The Federal Trade Commission has settled charges it brought against two marketing companies that were allegedly hawking shady weight loss products through a string of web sites that were pretending to be legitimate news organizations. “Legitimate news organizations do not endorse products,” FTC attorney Steven Wernikoff said.
Using phony endorsements for, among other things, acai berry and colon cleanser products, these sites duped thousands of consumers into signing up for what they thought would be “free trials.” Instead, the buyers found themselves with ongoing charges for unproven diet products.
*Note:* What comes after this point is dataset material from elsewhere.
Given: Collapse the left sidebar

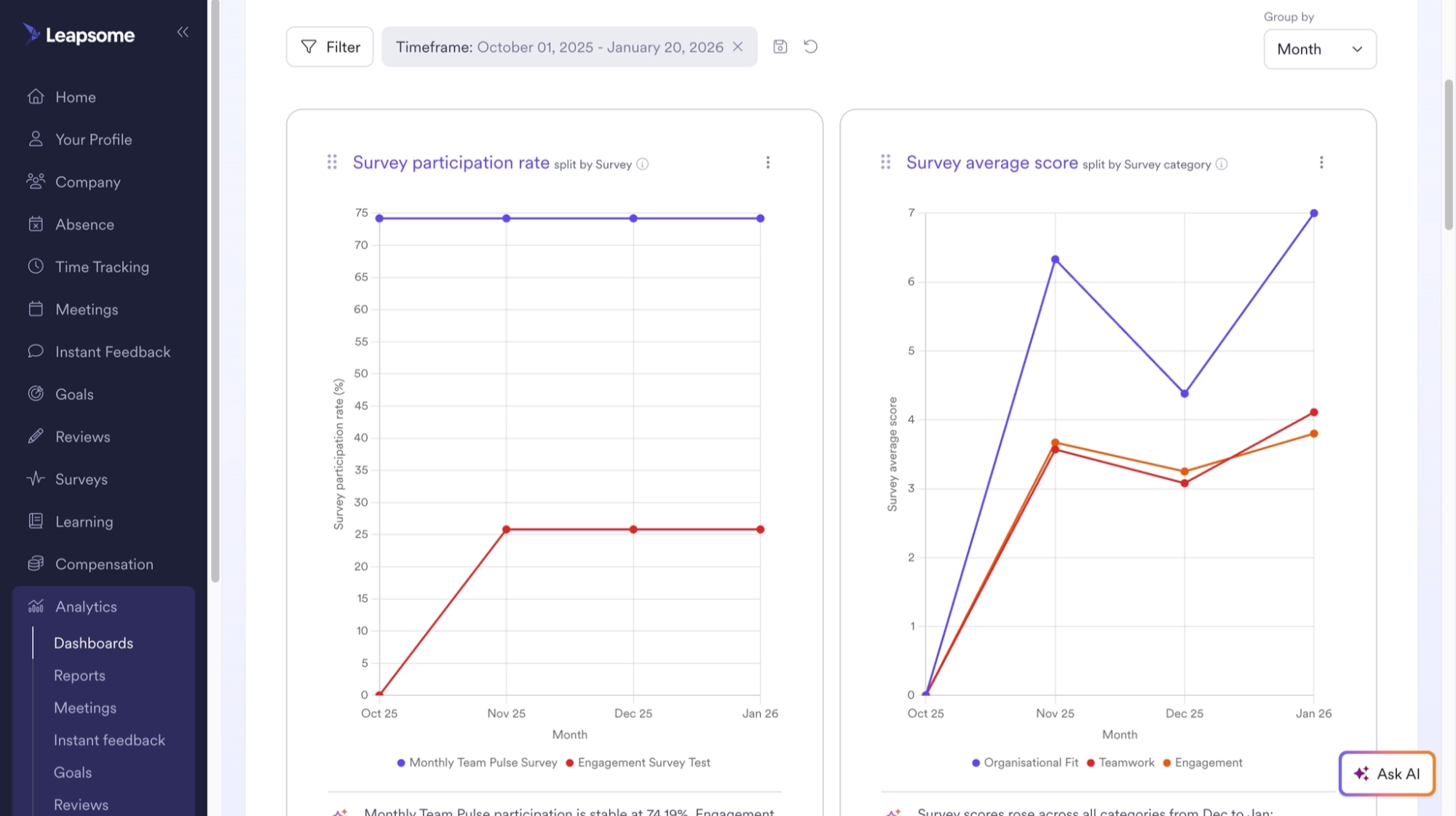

The fake endorsements received credibility boosts by appearing in advertising on legitimate news organization websites, Wernikoff said.
The FTC’s assault on this tactic began last year, when the agency received temporary restraining orders against 10 marketing companies that were using fake news sites. The ads were once so prevalent that French TV personality Melissa Theuriau’s face, used in many of the promotions (without her permission), became recognizable to millions in the U.S.
“I don’t think that the fight is over,” Wernikoff said. “We’re continuing our efforts to fight online marketing fraud.”
Of the 10 companies the FTC went after last year for using phony news sites to sell their shady products, eight have now settled. The settlement with IMM is the first between the FTC and a company that used affiliate marketing to spread the allegedly deceptive messages. The company agreed to no longer use fake news programming as a marketing tactic and is now required to police its network and make it obvious they are showing advertisements and not journalism.
Some examples of headlines that accompanied the fake newscasts include: “News 6 News Alerts,” “Health News Health Alerts,” or “Health 5 Beat Health News.” The FTC noted that the sites often claimed the reports had aired on major networks or ran in major publications. Eye-catching headlines such as “Acai Berry EXPOSED – Health Reporter Discovers the Shocking Truth” along with search-engine friendly content helped push a lot of traffic to the shady sites, said the FTC. That, in turn, drove consumers (many of whom later complained about the deception) to order the products.
Fake diet ads have long been a part of the underbelly of the Internet, with marketers using a variety of tactics to give their products the illusion of credibility. The common thread consumers are likely to see with these products is their promises of weight loss without effort, whether by wearing a magical belt, taking a supplement derived from an exotic plant or through a special drink that makes hunger go away.
Here are some claims diet product claims the FTC suggests consumers run away from:
- “Lose weight without diet or exercise!”
- “Lose weight permanently! Never diet again!”
- “Block the absorption of fat, carbs, or calories!”
- “Lose 30 pounds in 30 days!”
- “Everybody will lose weight!”
- “Lose weight with our miracle diet patch or cream!”
There’s always going to be someone pitching the idea of gain without pain. Don’t buy it.